Set in a Spanish fishing village which is more of a tourist, it is a bit glib. Sofia is ready for sex with whoever happens to be available including a cartoon German Valkyrie, Lydia.

Levy, who has enjoyed a renaissance since the publication of her 2011 Swimming Home, can do no wrong. Hot Milk has been described as a serious look at mother-daughter relations and the many tensions. Yet the most convincing sequences in this racy and not wholly satisfying work, crammed as it is with Medusa references and a cast of determined jelly fish, is when Sofia goes to meet her long-estranged father in Athens.

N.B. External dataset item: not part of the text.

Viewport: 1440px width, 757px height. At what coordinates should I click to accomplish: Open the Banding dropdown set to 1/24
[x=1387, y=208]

He is now living with a woman only a few years older than Sofia and they have a child. It is at this point that a reader may feel a pang of sympathy for Sofia, if only a little pang, more of a ping in fact.

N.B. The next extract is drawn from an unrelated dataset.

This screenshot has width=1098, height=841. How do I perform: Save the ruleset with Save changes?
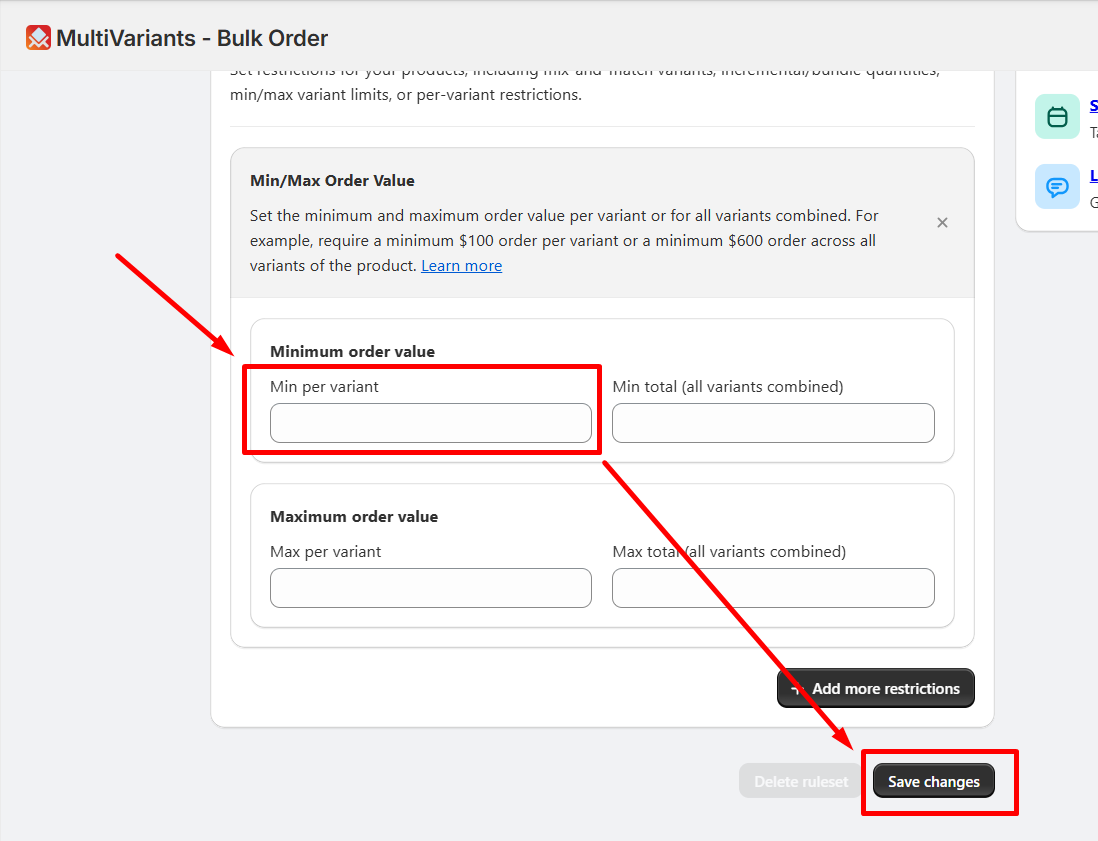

African-America Paul Beatty’s comic novel, The Sellout, is far more of a vicious satire than might appear at first glance. It is funnyish, but as previously noted, if you have watched a great deal of TV and enjoy commercial cinema and are a fan of heavy-handed, obvious humour and believe that African American comedians can only make jokes about race and slavery this is one for you.

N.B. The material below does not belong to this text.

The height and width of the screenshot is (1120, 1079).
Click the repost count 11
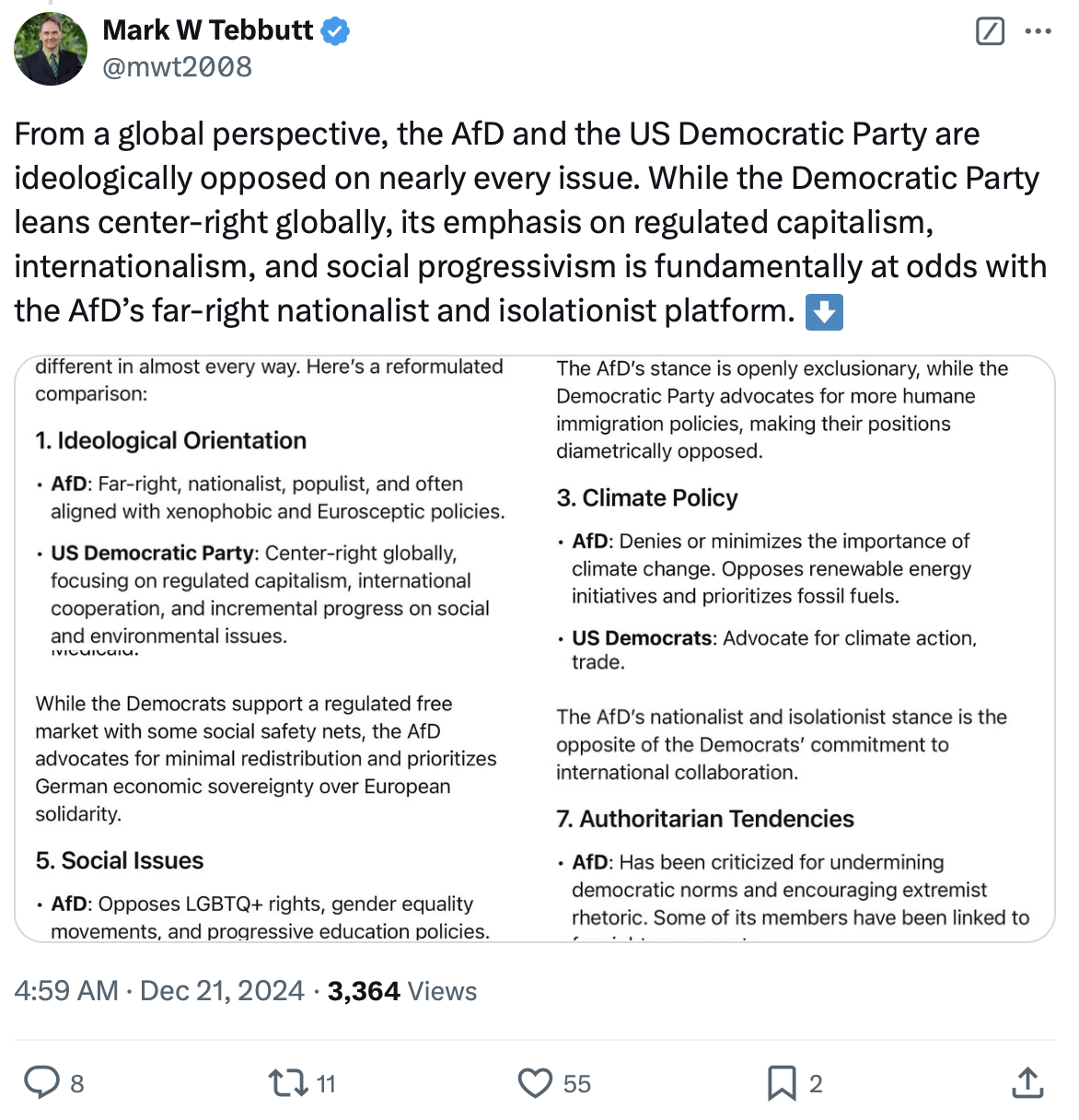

Light years less funny than Colson Whitehead’s Sag Harbor, it is a pity that this romp narrated by a guy named Me should have made the final six at the expense of better books.

Praise for judges

Still, all praise to the judges for including Scot Graeme Macrae Burnet’s dark comic cult thriller-ish tour de force, His Bloody Project, which is about a killer’s confession – or is it? The main thing is that it is a Flann O’Brien like jaunt through Scottish literature and brings to mind fellow Scot Alasdair Gray’s subversive imaginings. His Bloody Project is far superior to The Sellout, which I feel is a bit of a sell-out.

One of the most unexpected inclusions on the longlist was American-born Ottessa Moshfegh’s Eileen, a completely unbelievable, contrived first-person narrative in which an older woman looks back on her life to a particular period when as a young girl living a grim life in yawnsville USA she decides to break free. I reviewed this book and hated it and time has not softened my views. Why Eileen and not Edmund White’s Our Young Man? I can’t explain. Even more painful, why Eileen and not Ian McGuire’s The North Water?

Equally mystifying is the selection of Canadian-born, British raised David Szalay’s dour All That Man Is, a self regarding sequence of stories about how tough it is to be a man.

Considering how tough it is to be a human these days Szalay has written nothing new or original. Macrae Burnet has and he will gather more and more readers into his dastardly clutches with His Bloody Project, the book to buy in bulk and distribute to deserving friends.

Man Booker watchers in July jumped as one at the inclusion of Nobel literature laureate and first pre-Man double Booker winner Coetzee with a novel originally due to be published on September 29th. The public had yet to read it and despite the eccentric nature of The Childhood of Jesus (2013), no one writes off a writer as gifted as the South African who took Australian citizenship in 2006.

As it transpires The Schooldays of Jesus is truly bonkers and did not merit a place on the shortlist.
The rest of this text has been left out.